Desmond Tutu TB Centre
“People who can access health and operate at their best, have the potential to change their situation. An unhealthy, unhappy nation will not be able to change our state of poverty and inequality,” says Samkelisiwe Nyamathe, 31, a medical doctor and research clinician at Desmond Tutu TB Centre. Her work as a research clinician entails clinical assessment of children who are enrolled in research studies focusing on lung health and paediatric tuberculosis. She started as a clinician in a TB prevention trial which was a randomised controlled trial assessing the possible efficacy of Levofloxacin in the prevention of children and adolescents acquiring multi-drug resistant TB. She is working on research that looks at the effects of TB and other lung diseases on the lung health of children and how this impacts them as they grow up. Samke believes in the power of mentorship and has been working with the Womandla Foundation since 2020 mentoring students in Langa township, Cape Town, with UCT to mentor young women through their medical degree programme. She also leads an NGO, Alakhe, focusing on promoting skills development in disadvantaged communities. Samke is a trailblazer who is merging her experience in public health care to transform communities and health systems.
- Bachelor of Medicine and Bachelor of Surgery, UCT, 2015
- Diploma Public Health, Unisa, 2020
- Master in Science Child Health, Wits.Awaiting research feedback, 2022
- Masters in Public Health, UCT, 2nd year
- Protecting Human Research Participants: NIH, 2018
- Good Clinical Practice: CREDE, 2019 and 2022
- Short Course in Clinical Management of Mental Health: FPD, 2019
- Dispensing Course: FPD, 2019
- BLS and ACLS, 2020
- Conference Oral presentation at the International Workshop on HIV & Adolescence — Risk of HIV infection in young peripartum women (15-24 years at Tygerberg Hospital), 2020.
- Research published with the Equi-Trauma collaborative.
- Merit Scholarship from UCT to study towards a master’s in public health
All my childhood memories centre around a time with my grandmother and grandfather.

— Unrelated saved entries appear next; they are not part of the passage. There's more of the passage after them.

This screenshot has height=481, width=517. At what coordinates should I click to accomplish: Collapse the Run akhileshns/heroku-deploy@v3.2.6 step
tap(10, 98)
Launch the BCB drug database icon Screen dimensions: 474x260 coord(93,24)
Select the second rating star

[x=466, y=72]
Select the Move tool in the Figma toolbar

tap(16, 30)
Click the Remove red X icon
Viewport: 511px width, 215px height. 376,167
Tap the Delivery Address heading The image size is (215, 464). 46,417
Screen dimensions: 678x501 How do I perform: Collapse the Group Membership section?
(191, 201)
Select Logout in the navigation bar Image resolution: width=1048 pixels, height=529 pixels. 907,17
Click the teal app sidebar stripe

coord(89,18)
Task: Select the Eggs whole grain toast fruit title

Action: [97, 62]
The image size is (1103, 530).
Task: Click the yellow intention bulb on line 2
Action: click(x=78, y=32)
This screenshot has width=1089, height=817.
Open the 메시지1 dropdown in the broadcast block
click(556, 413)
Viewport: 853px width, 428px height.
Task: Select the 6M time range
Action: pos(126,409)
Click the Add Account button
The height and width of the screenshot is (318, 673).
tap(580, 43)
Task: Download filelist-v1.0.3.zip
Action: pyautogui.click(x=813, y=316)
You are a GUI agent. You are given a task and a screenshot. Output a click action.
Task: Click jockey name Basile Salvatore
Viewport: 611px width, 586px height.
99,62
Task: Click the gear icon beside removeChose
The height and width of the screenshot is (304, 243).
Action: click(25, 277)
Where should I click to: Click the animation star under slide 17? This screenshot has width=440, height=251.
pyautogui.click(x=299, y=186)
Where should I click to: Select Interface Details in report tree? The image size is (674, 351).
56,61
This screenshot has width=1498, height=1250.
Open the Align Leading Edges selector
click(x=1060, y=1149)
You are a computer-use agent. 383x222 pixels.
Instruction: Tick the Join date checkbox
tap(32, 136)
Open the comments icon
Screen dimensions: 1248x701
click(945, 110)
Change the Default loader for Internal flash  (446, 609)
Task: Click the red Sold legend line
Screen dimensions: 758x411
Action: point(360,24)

I remember growing up being affirmed that there was nothing I could not aspire to. They religiously would wake us up on a Sunday morning to go fellowship and from a young age encouraged us to lead and serve. That cemented the heart of leading and serving well in me and has been my driving force to keep doing more.
Take time to savour every answered prayer and every battle won, it goes by very fast and the giants to slay are larger the higher you go so rejoice in every small victory.
My hope for South Africa is a stabilised health system that affords the poorest people good quality health care. I believe that through successful leadership and stewardship of our resources, we can transform the health system which is often the gateway for people who are unseen to be seen and given an opportunity to change their situation. People who can access health and operate at their best, have the potential to change their situation. An unhealthy, unhappy nation will not be able to change our state of poverty and inequality.